Navarch detects GPU failures before they crash your workloads.

Health checks#

The node agent runs three types of health checks:

  • Boot check: Validates that the node started correctly and can communicate with the control plane. Runs once at startup.

  • GPU check: Queries GPU metrics via NVML (temperature, power, utilization, memory). Detects communication failures and threshold violations.

  • Health event check: Collects GPU health events and sends them to the control plane. The control plane uses CEL policies to classify events by severity.

Health event types#

Type Description
XID error NVIDIA driver errors (hardware faults, driver issues)
Thermal Temperature warnings and critical events
ECC SBE Single-bit ECC errors (correctable)
ECC DBE Double-bit ECC errors (uncorrectable)
NVLink NVLink communication errors
PCIe PCIe bus errors

XID errors#

XID errors are NVIDIA driver error codes.
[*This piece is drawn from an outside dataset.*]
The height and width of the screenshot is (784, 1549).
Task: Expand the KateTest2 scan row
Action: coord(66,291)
Some are fatal (require node replacement), others are recoverable.

Fatal XID codes:

XID Description
43 GPU stopped processing
48 Double bit ECC error
63 ECC page retirement
79 GPU has fallen off the bus

Recoverable XID codes:

XID Description
13 Graphics engine exception
31 GPU memory page fault
45 Preemptive cleanup
64 ECC page retirement event
92 High single-bit ECC rate
94 Contained ECC error

When a fatal XID occurs, the node is marked unhealthy and (if auto-replace is enabled) terminated and replaced.

Health status#

Health status reflects the hardware health reported by the node agent.

Status Meaning
Healthy All health checks pass. GPUs working normally.
Degraded Partially functional. Some warnings (high temp, minor errors).
Unhealthy Critical failure. One or more checks failed.
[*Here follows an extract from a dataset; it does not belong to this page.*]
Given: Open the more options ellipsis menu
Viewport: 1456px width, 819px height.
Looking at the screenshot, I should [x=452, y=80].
Health status is computed from check results:

  • Any check unhealthy → overall unhealthy
  • Any check degraded (none unhealthy) → overall degraded
  • All checks healthy → overall healthy

Node status#

Node status reflects the operational state from the control plane's perspective.

Status Meaning
Active Available for workloads. Receiving heartbeats, passing checks.
Cordoned Marked unschedulable. Existing workloads continue.
Draining Evicting workloads before termination.
Unhealthy Failed health checks. Not usable.
Terminated Instance shut down.

How health and node status interact#

Health status affects node status through these rules:

Health Status Node Status Transition
Unhealthy Node becomes Unhealthy
Healthy Node stays Unhealthy (no auto-recovery)
Degraded Node stays Unhealthy (no auto-recovery)
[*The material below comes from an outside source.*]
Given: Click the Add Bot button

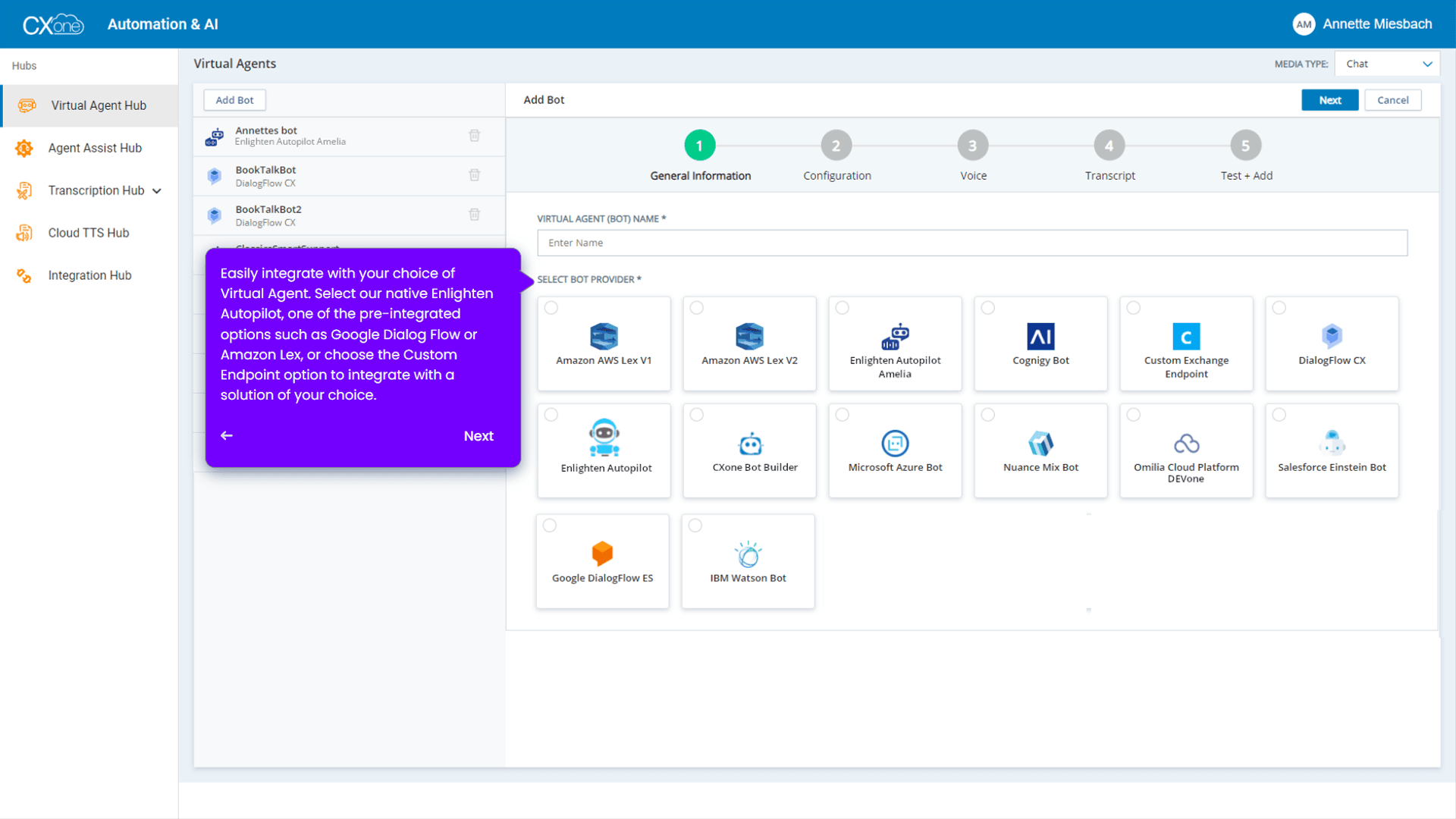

Unhealthy nodes do not automatically recover to Active. This prevents nodes with intermittent hardware failures from being returned to service. To bring an unhealthy node back:

  • Use navarch uncordon <node-id> after manually verifying the hardware is healthy.
  • Or let auto-replacement terminate and replace the node.

Health-based replacement#

When auto_replace is enabled, Navarch automatically replaces unhealthy nodes:

  1. Node fails health checks consecutively.
  2. After unhealthy_threshold failures, node is marked unhealthy.
  3. Navarch terminates the unhealthy node.
  4. Navarch provisions a replacement.
pools:
  training:
    health:
      auto_replace: true
      unhealthy_threshold: 2  # Replace after 2 consecutive failures

This maintains pool capacity even when GPU hardware fails.

See Pool Management for detailed health policy configuration.